▶ Exercise prompt
Please print the whole listing again, exactly as shown.

▶ Provided records

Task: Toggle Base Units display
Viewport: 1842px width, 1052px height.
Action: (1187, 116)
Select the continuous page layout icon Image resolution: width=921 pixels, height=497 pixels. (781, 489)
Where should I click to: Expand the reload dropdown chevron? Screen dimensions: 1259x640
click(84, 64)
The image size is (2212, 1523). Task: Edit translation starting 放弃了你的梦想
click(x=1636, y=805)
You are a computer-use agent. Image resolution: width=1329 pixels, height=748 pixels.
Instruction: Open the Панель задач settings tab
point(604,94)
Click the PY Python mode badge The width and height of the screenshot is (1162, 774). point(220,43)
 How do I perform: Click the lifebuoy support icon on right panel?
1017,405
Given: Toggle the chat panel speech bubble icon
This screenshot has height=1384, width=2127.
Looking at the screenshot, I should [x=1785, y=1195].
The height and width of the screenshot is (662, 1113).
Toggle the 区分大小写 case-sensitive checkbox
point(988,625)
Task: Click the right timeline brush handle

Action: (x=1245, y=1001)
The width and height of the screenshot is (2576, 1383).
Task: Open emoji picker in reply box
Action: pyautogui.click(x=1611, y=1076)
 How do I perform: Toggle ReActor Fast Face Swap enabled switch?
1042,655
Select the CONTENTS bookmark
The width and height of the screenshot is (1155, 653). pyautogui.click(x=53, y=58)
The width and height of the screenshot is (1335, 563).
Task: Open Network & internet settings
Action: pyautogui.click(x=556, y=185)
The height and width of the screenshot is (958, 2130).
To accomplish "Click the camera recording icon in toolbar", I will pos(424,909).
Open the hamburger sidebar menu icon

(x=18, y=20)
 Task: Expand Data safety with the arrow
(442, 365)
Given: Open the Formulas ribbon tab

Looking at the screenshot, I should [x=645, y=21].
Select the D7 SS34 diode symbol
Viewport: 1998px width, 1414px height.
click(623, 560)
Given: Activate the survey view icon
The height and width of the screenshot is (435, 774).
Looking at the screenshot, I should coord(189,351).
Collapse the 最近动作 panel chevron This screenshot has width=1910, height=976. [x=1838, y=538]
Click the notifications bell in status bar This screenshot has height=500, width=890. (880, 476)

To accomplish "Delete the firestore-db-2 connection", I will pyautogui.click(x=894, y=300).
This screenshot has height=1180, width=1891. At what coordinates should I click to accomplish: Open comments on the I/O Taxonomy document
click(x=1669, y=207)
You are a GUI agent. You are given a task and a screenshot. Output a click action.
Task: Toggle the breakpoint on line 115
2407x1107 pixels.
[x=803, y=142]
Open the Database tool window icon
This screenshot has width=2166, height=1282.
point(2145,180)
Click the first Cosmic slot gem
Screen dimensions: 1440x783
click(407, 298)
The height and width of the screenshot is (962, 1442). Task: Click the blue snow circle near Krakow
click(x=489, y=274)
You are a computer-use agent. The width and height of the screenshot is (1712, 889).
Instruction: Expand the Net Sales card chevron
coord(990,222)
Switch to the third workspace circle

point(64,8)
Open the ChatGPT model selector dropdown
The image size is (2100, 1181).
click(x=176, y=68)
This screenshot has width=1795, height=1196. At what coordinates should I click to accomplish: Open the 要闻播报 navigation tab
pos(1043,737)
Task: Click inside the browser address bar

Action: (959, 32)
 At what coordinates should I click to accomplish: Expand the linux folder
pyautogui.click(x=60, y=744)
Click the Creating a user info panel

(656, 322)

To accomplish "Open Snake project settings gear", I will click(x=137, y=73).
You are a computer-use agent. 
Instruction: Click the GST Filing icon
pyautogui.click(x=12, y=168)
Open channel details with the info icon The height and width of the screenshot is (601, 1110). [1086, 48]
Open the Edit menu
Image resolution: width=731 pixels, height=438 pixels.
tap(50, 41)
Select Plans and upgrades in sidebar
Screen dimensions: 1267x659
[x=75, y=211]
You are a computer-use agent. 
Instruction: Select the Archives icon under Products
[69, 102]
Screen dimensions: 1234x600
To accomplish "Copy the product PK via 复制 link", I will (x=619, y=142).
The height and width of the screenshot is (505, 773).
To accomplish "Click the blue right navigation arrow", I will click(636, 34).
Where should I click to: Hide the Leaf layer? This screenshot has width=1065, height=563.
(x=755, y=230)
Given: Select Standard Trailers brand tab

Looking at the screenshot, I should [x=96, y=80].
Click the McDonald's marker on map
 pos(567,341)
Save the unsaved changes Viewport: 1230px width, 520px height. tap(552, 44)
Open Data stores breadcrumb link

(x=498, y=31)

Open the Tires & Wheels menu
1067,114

▶ Solution
Task: Toggle Base Units display
Viewport: 1842px width, 1052px height.
Action: (1187, 116)
Select the continuous page layout icon Image resolution: width=921 pixels, height=497 pixels. (781, 489)
Where should I click to: Expand the reload dropdown chevron? Screen dimensions: 1259x640
click(84, 64)
The image size is (2212, 1523). Task: Edit translation starting 放弃了你的梦想
click(x=1636, y=805)
You are a computer-use agent. Image resolution: width=1329 pixels, height=748 pixels.
Instruction: Open the Панель задач settings tab
point(604,94)
Click the PY Python mode badge The width and height of the screenshot is (1162, 774). point(220,43)
 How do I perform: Click the lifebuoy support icon on right panel?
1017,405
Given: Toggle the chat panel speech bubble icon
This screenshot has height=1384, width=2127.
Looking at the screenshot, I should [x=1785, y=1195].
The height and width of the screenshot is (662, 1113).
Toggle the 区分大小写 case-sensitive checkbox
point(988,625)
Task: Click the right timeline brush handle

Action: (x=1245, y=1001)
The width and height of the screenshot is (2576, 1383).
Task: Open emoji picker in reply box
Action: pyautogui.click(x=1611, y=1076)
 How do I perform: Toggle ReActor Fast Face Swap enabled switch?
1042,655
Select the CONTENTS bookmark
The width and height of the screenshot is (1155, 653). pyautogui.click(x=53, y=58)
The width and height of the screenshot is (1335, 563).
Task: Open Network & internet settings
Action: pyautogui.click(x=556, y=185)
The height and width of the screenshot is (958, 2130).
To accomplish "Click the camera recording icon in toolbar", I will pos(424,909).
Open the hamburger sidebar menu icon

(x=18, y=20)
 Task: Expand Data safety with the arrow
(442, 365)
Given: Open the Formulas ribbon tab

Looking at the screenshot, I should [x=645, y=21].
Select the D7 SS34 diode symbol
Viewport: 1998px width, 1414px height.
click(623, 560)
Given: Activate the survey view icon
The height and width of the screenshot is (435, 774).
Looking at the screenshot, I should coord(189,351).
Collapse the 最近动作 panel chevron This screenshot has width=1910, height=976. [x=1838, y=538]
Click the notifications bell in status bar This screenshot has height=500, width=890. (880, 476)

To accomplish "Delete the firestore-db-2 connection", I will pyautogui.click(x=894, y=300).
This screenshot has height=1180, width=1891. At what coordinates should I click to accomplish: Open comments on the I/O Taxonomy document
click(x=1669, y=207)
You are a GUI agent. You are given a task and a screenshot. Output a click action.
Task: Toggle the breakpoint on line 115
2407x1107 pixels.
[x=803, y=142]
Open the Database tool window icon
This screenshot has width=2166, height=1282.
point(2145,180)
Click the first Cosmic slot gem
Screen dimensions: 1440x783
click(407, 298)
The height and width of the screenshot is (962, 1442). Task: Click the blue snow circle near Krakow
click(x=489, y=274)
You are a computer-use agent. The width and height of the screenshot is (1712, 889).
Instruction: Expand the Net Sales card chevron
coord(990,222)
Switch to the third workspace circle

point(64,8)
Open the ChatGPT model selector dropdown
The image size is (2100, 1181).
click(x=176, y=68)
This screenshot has width=1795, height=1196. At what coordinates should I click to accomplish: Open the 要闻播报 navigation tab
pos(1043,737)
Task: Click inside the browser address bar

Action: (959, 32)
 At what coordinates should I click to accomplish: Expand the linux folder
pyautogui.click(x=60, y=744)
Click the Creating a user info panel

(656, 322)

To accomplish "Open Snake project settings gear", I will click(x=137, y=73).
You are a computer-use agent. 
Instruction: Click the GST Filing icon
pyautogui.click(x=12, y=168)
Open channel details with the info icon The height and width of the screenshot is (601, 1110). [1086, 48]
Open the Edit menu
Image resolution: width=731 pixels, height=438 pixels.
tap(50, 41)
Select Plans and upgrades in sidebar
Screen dimensions: 1267x659
[x=75, y=211]
You are a computer-use agent. 
Instruction: Select the Archives icon under Products
[69, 102]
Screen dimensions: 1234x600
To accomplish "Copy the product PK via 复制 link", I will (x=619, y=142).
The height and width of the screenshot is (505, 773).
To accomplish "Click the blue right navigation arrow", I will click(636, 34).
Where should I click to: Hide the Leaf layer? This screenshot has width=1065, height=563.
(x=755, y=230)
Given: Select Standard Trailers brand tab

Looking at the screenshot, I should [x=96, y=80].
Click the McDonald's marker on map
 pos(567,341)
Save the unsaved changes Viewport: 1230px width, 520px height. tap(552, 44)
Open Data stores breadcrumb link

(x=498, y=31)

Open the Tires & Wheels menu
1067,114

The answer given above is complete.